In the Amazon rainforest, the dry seasons have become longer and more frequent. Rainfall decreased by up to a quarter, and when it occurs, it often falls in torrents, causing massive floods in three of the six seasons between 2009 and 2014.
This imbalance is already altering species composition, favoring trees that grow quickly and better withstand dry conditions.
A Chain Reaction In Ecosystems
The consequences of these transformations are still being assessed. In Israel, the first national analysis of tree mortality revealed the disappearance of vast forest areas, largely due to extreme heat and fires.
In a country largely covered by stones and sand, forests play an essential role: they support eagle nests, provide shelter for wolves and jackals, and stabilize the soil.
“Trees are large plants that project ecosystems for all other plants and animals,” explains Tamir Klein from the Weizmann Institute of Science.

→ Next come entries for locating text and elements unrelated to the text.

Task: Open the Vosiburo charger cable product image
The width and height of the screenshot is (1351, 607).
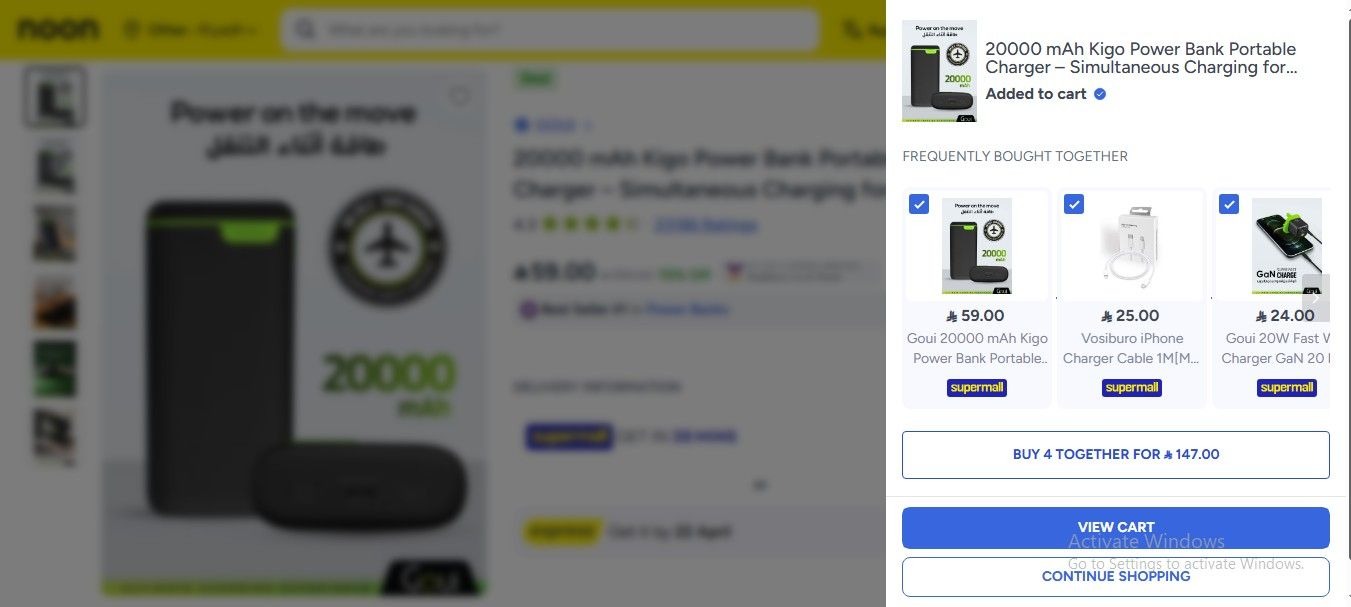Action: coord(1131,246)
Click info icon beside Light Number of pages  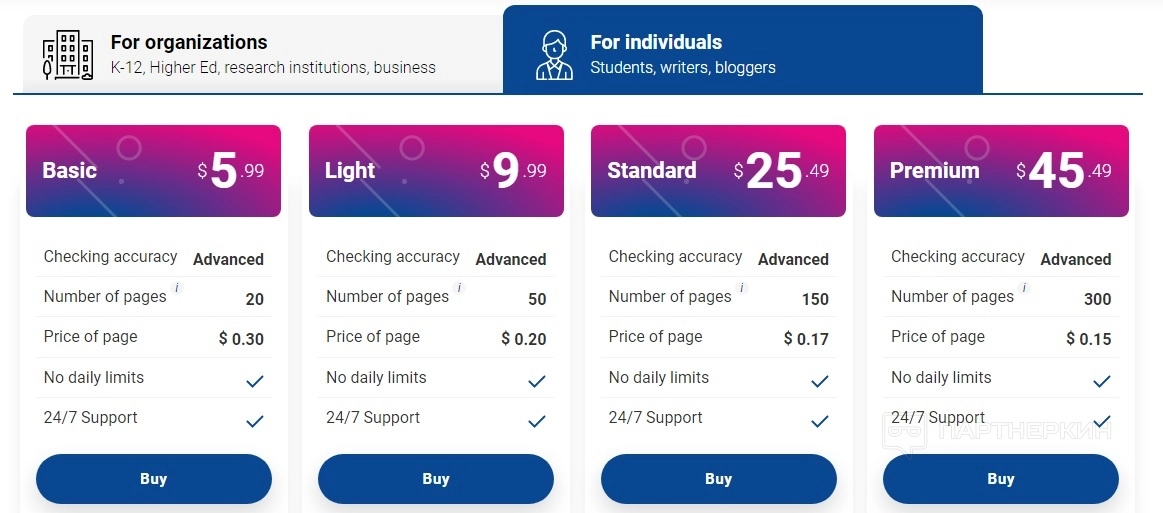click(460, 288)
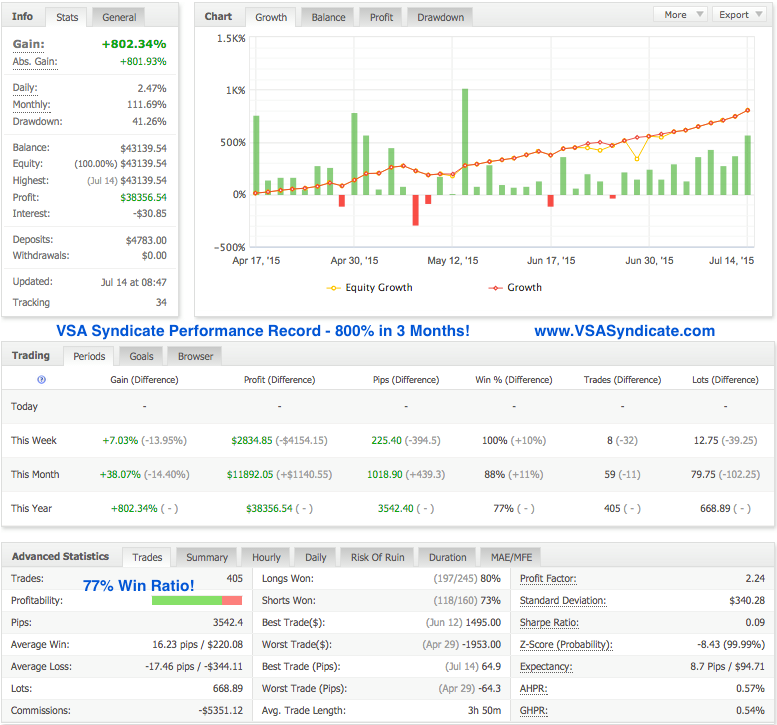Switch to the General tab in Info panel

(x=120, y=17)
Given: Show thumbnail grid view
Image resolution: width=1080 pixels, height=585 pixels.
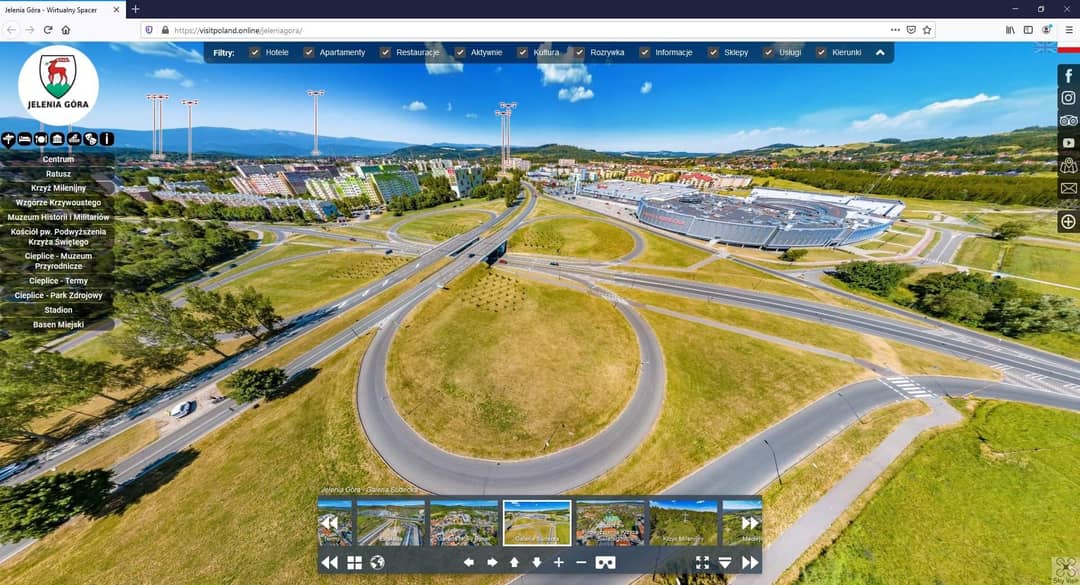Looking at the screenshot, I should (x=354, y=563).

According to him, without trees, species that depend on shade are exposed to higher temperatures and intense light, altering the entire environmental balance.
Earlier this month, Klein met with the Israeli forestry chief to discuss the future of the forests in the south of the country, which may not survive this century.
The proposed solution includes replacing pines and cypresses with acacias, which are more heat-resistant. “It’s sad,” admits Klein. “It won’t look the same, but it’s better than a barren land.”
Old Warnings And An Uncertain Future
The signs of this crisis had already appeared in the early 2000s when McDowell observed fields of dead junipers and piñon pines in the southwestern United States.
A heatwave had destroyed 30% of the pines over more than 4,500 square miles. Later studies showed a direct relationship between extreme heat and tree death, with projections indicating that by 2050, temperatures considered rare in the past could become normal.
Although many changes seem inevitable, experts emphasize that reducing fossil fuel emissions can still make a difference.
A scenario documented by Turner suggests that reducing CO2 in the coming decades could cut future forest loss in Grand Teton National Park by half.
Still, the challenge is enormous and requires difficult decisions, such as rethinking which species to plant and how to preserve what remains of this secular natural heritage.
With information from National Geographic Brasil.